- Extrait -
※

« Intérêt de retard : la rémunération excessive du prix du temps » – Etude de M. Daniel FAUCHER –

Qui ne s’est pas interrogé, voire plus, après avoir subi un redressement, puis ensuite bénéficié quelques temps après d’un dégrèvement d’impôt, ou inversement, sur la différence existant dans l’appréciation du loyer de l’argent ?

En effet, s’il s’agit d’évaluer le préjudice de l’Etat en raison de l’encaissement tardif de l’impôt, le taux est fixé à 9 % l’an. En revanche, s’il s’agit d’évaluer celui du contribuable qui a versé un impôt indu, le taux d’intérêt, en l’an 2000, était fixé à 2,74 %.

Sans doute pour faire écho à cette interrogation portée devant lui par un contribuable auquel l’Administration reprochait la non-déclaration d’un prétendu don manuel, le TGI de PARIS vient de juger que le montant de l’intérêt de retard destiné à indemniser le Trésor devait être limité au taux d’intérêt légal.

※

- Extrait des données -
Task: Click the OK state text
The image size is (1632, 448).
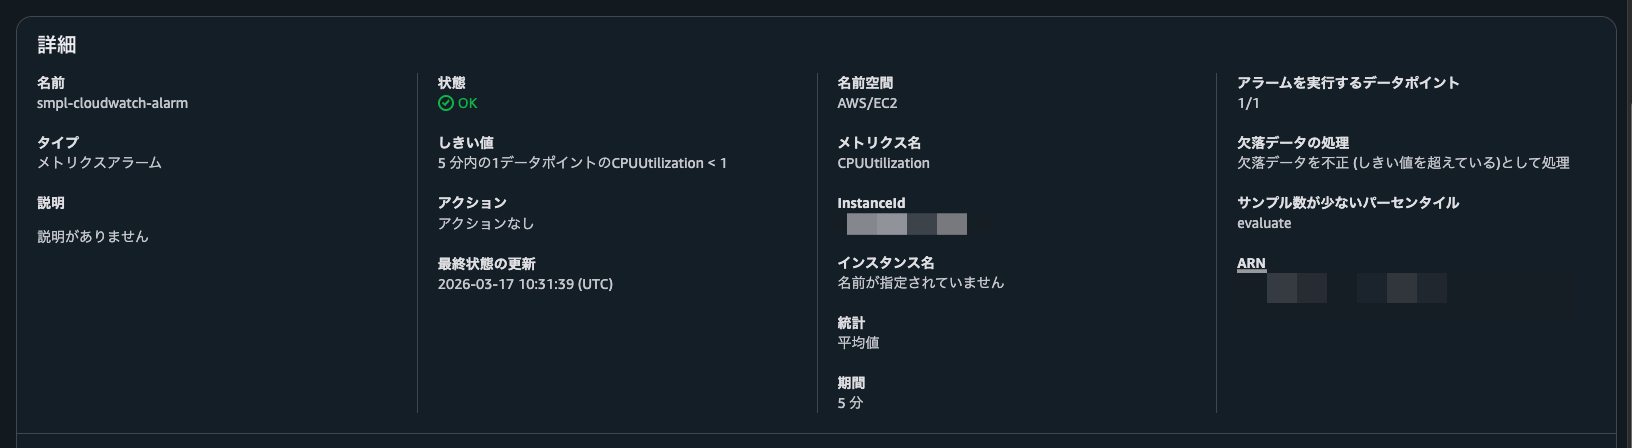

※

- Consigne -
Recopiez, s'il vous plaît, le passage de l'étude sur l'intérêt de retard qui va de « Qui ne s’est » jusqu'à « taux d’intérêt légal. » inclus.

- Réponse attendue -
Qui ne s’est pas interrogé, voire plus, après avoir subi un redressement, puis ensuite bénéficié quelques temps après d’un dégrèvement d’impôt, ou inversement, sur la différence existant dans l’appréciation du loyer de l’argent ?

En effet, s’il s’agit d’évaluer le préjudice de l’Etat en raison de l’encaissement tardif de l’impôt, le taux est fixé à 9 % l’an. En revanche, s’il s’agit d’évaluer celui du contribuable qui a versé un impôt indu, le taux d’intérêt, en l’an 2000, était fixé à 2,74 %.

Sans doute pour faire écho à cette interrogation portée devant lui par un contribuable auquel l’Administration reprochait la non-déclaration d’un prétendu don manuel, le TGI de PARIS vient de juger que le montant de l’intérêt de retard destiné à indemniser le Trésor devait être limité au taux d’intérêt légal.